ハッキリ覚えている最初のプレゼンは、中学校のときの携帯電話の機種変更のためだった。たしか新しい機種に変えたくて、電気屋さんのパンフレットを何種類もかき集めて、料金プランを見比べて、この機種だと何和音(当時は着メロの時代で、和音の数ですごさを競っていた)、絵文字はこんなのが使えて、子供用だと割引があって。。。とかいろんなデータを並べて、「ね、これがいいと思う!どう?!」と鼻息荒くプレゼンをしたのを覚えている。たしか、結果は受け入れられなかった笑。

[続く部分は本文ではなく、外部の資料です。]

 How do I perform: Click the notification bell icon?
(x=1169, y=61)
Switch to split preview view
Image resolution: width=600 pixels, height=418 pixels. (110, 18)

本気のプレゼンは他にもある。大学のとき、交換留学に行きたい!と急に決断したときの話だ。4月に大学入学した私は、内部進学だったのもあり、あまりやる気のない学生だった。成績は悪くなく、第一希望の学部に入学が許されたが、堕落した生活を送っていた。

そんな折、留学先から一時帰国していた高校の友人と話す機会があり、「英語好きなんでしょー?絶対留学した方がいいよ!」という口車にまんまと乗せられ(笑)、メラメラと留学熱が上がってしまった私は、帰宅直後から死に物狂いでリサーチを始めた。翌年の交換留学に間に合うためには、出願まで2ヶ月くらいしかなかったのだ。

1年さらに遅らせれば、就活にも影響が出る。何としても翌年に留学したい!!その一心で、交換留学の協定校リスト、世界大学ランキング、各大学の地域情報、治安、留学の理由、目標、費用など整理して、親に熱弁した。

私の本気度が伝わり、幸運なことにサポートしてくれることになったときは、本当に、本当にうれしかった。留学していなければ全く違う人生になっていただろう。許してくれた親には感謝しかない。

そして私は結婚のときも親にプレゼンをした。真夜中に家族全員をリビングに集めて、できたてほやほやのパワポのスライドを見せながら。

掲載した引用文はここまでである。